─── Dataset records ───

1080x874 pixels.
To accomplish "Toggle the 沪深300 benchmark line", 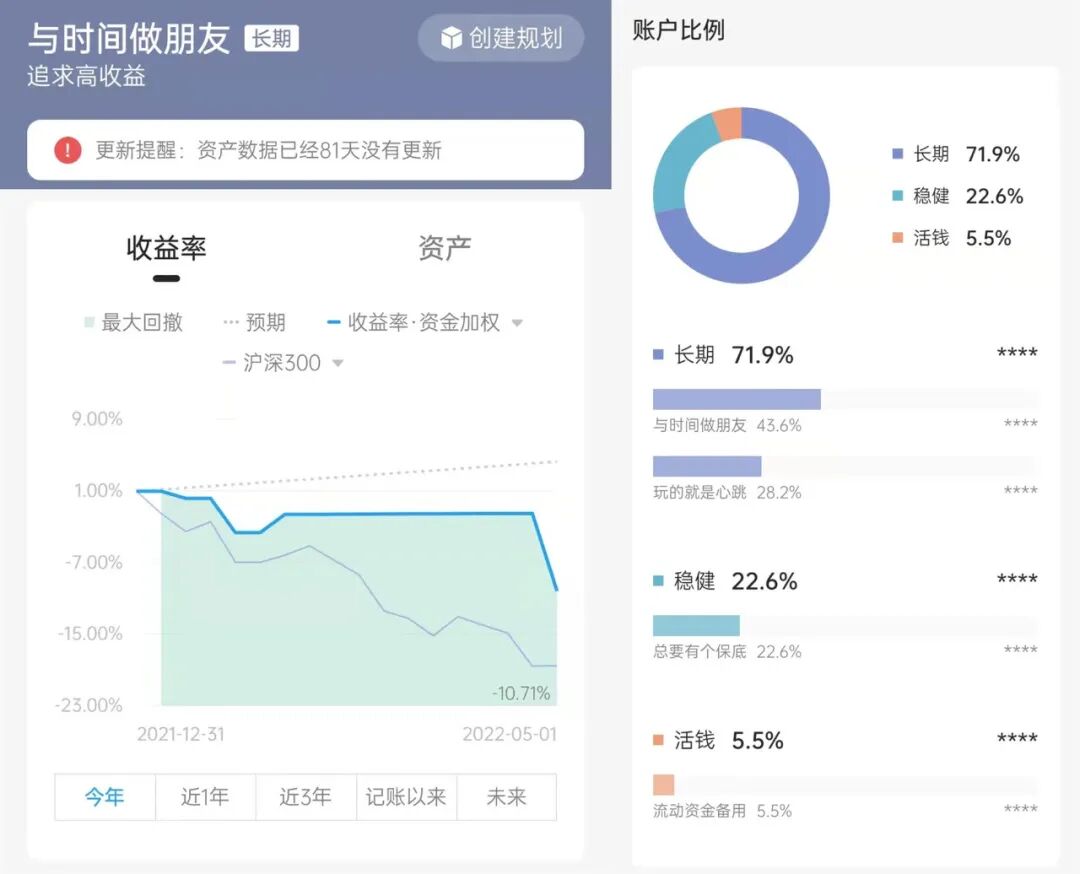I will point(271,363).
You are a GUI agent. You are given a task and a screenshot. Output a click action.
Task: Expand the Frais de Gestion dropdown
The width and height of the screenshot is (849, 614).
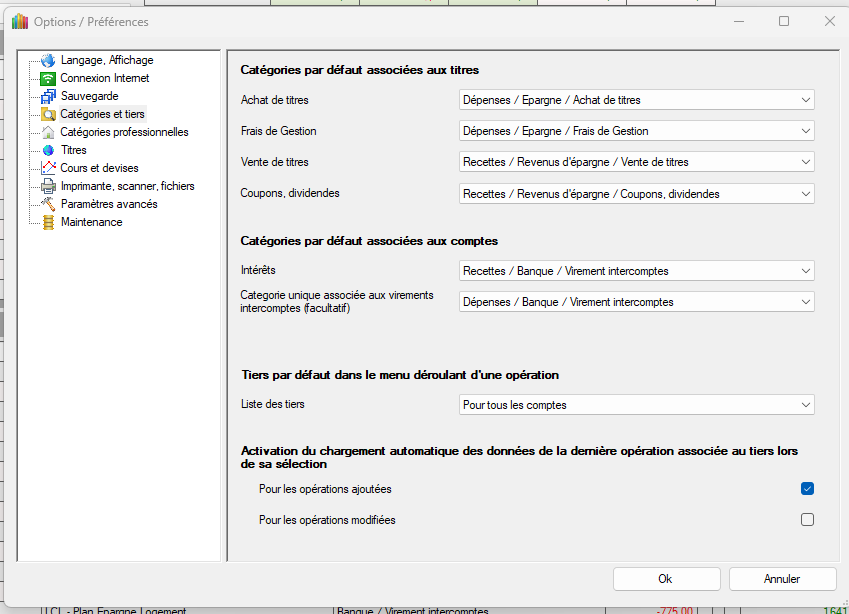coord(636,131)
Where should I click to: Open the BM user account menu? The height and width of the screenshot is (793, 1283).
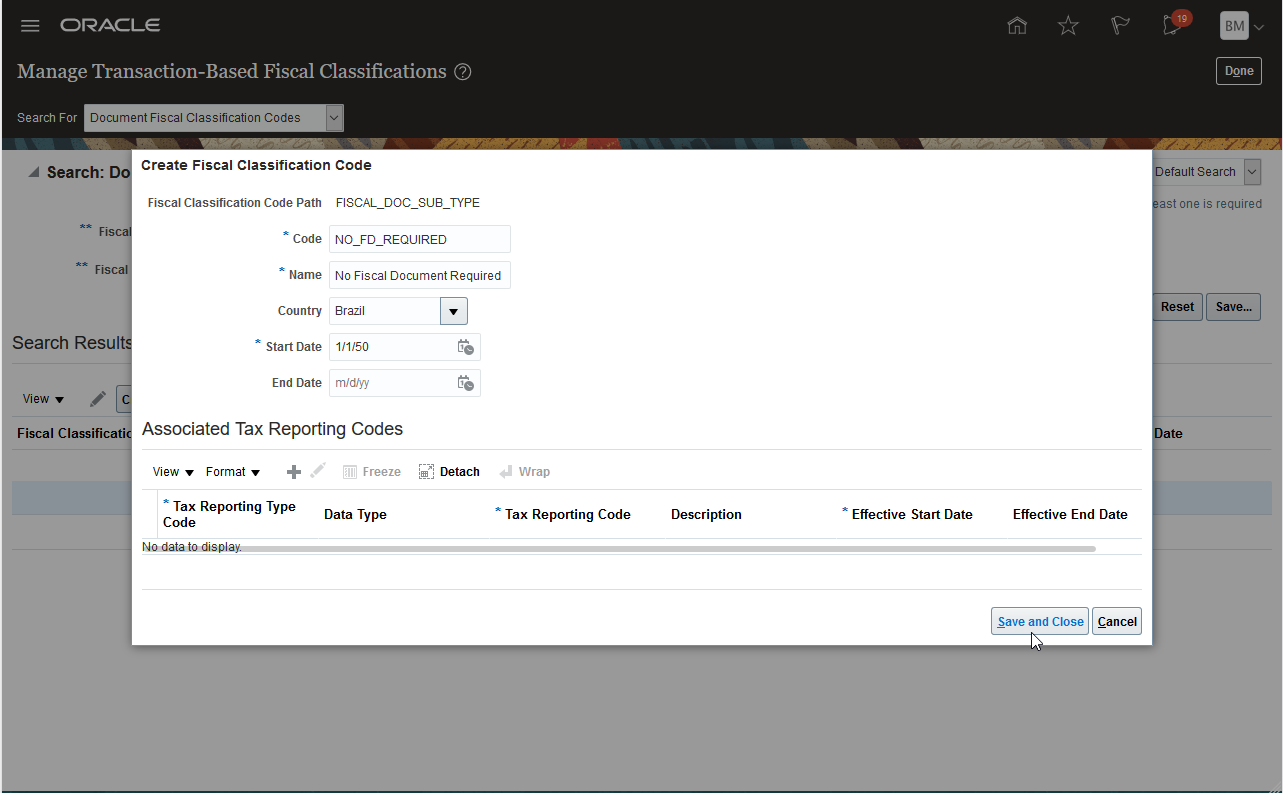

───

→ **The problem**: State the number of lines above that contain "click". Write nothing besides it.

→ **Your solution**: 2